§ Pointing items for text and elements

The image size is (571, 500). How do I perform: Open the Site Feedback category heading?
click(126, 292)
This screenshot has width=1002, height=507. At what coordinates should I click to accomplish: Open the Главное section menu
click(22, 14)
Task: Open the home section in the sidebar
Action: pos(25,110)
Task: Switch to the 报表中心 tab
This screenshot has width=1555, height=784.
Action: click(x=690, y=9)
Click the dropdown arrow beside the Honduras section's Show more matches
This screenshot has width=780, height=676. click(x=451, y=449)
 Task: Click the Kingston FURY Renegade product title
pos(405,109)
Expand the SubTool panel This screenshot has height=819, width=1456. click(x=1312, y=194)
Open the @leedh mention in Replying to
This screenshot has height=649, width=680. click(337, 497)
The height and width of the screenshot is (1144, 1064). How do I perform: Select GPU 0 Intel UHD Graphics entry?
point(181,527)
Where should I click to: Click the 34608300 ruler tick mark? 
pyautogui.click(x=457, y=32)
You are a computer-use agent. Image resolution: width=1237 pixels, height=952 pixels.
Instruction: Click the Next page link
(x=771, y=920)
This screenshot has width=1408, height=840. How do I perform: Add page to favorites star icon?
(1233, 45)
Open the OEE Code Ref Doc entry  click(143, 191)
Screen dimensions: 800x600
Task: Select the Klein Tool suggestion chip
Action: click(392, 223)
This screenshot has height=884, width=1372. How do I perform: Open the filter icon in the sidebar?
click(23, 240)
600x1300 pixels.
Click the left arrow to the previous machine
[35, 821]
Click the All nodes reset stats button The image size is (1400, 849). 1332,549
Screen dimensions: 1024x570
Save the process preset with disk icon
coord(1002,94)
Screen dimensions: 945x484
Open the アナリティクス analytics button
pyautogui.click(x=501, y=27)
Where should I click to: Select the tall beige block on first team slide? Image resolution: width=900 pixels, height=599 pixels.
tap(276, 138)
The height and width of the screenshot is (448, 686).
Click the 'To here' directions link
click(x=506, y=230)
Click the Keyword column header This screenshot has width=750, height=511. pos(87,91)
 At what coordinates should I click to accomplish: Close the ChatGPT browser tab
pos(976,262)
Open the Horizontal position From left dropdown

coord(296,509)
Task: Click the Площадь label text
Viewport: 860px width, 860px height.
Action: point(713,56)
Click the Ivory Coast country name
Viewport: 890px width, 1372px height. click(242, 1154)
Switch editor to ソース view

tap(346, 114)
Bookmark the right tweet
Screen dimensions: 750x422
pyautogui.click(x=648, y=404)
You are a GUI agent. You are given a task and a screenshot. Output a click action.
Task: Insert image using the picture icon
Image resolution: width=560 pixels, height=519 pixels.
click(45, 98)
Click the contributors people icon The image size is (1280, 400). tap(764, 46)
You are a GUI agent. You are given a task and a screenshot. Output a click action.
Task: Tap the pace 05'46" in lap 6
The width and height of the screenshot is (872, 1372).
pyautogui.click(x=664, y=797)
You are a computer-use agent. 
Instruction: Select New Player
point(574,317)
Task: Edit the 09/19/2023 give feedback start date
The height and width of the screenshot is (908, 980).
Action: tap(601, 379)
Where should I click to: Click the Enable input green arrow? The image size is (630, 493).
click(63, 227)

§ Written request
Can you write out again the items from the line containing "Where should I click to: Click the 34608300" through the line containing "(x=771, y=920)", requests and all, with every coordinate in the answers shifted by -143?

§ Response below
Where should I click to: Click the 34608300 ruler tick mark? 
pyautogui.click(x=314, y=-111)
You are a computer-use agent. Image resolution: width=1237 pixels, height=952 pixels.
Instruction: Click the Next page link
(x=628, y=777)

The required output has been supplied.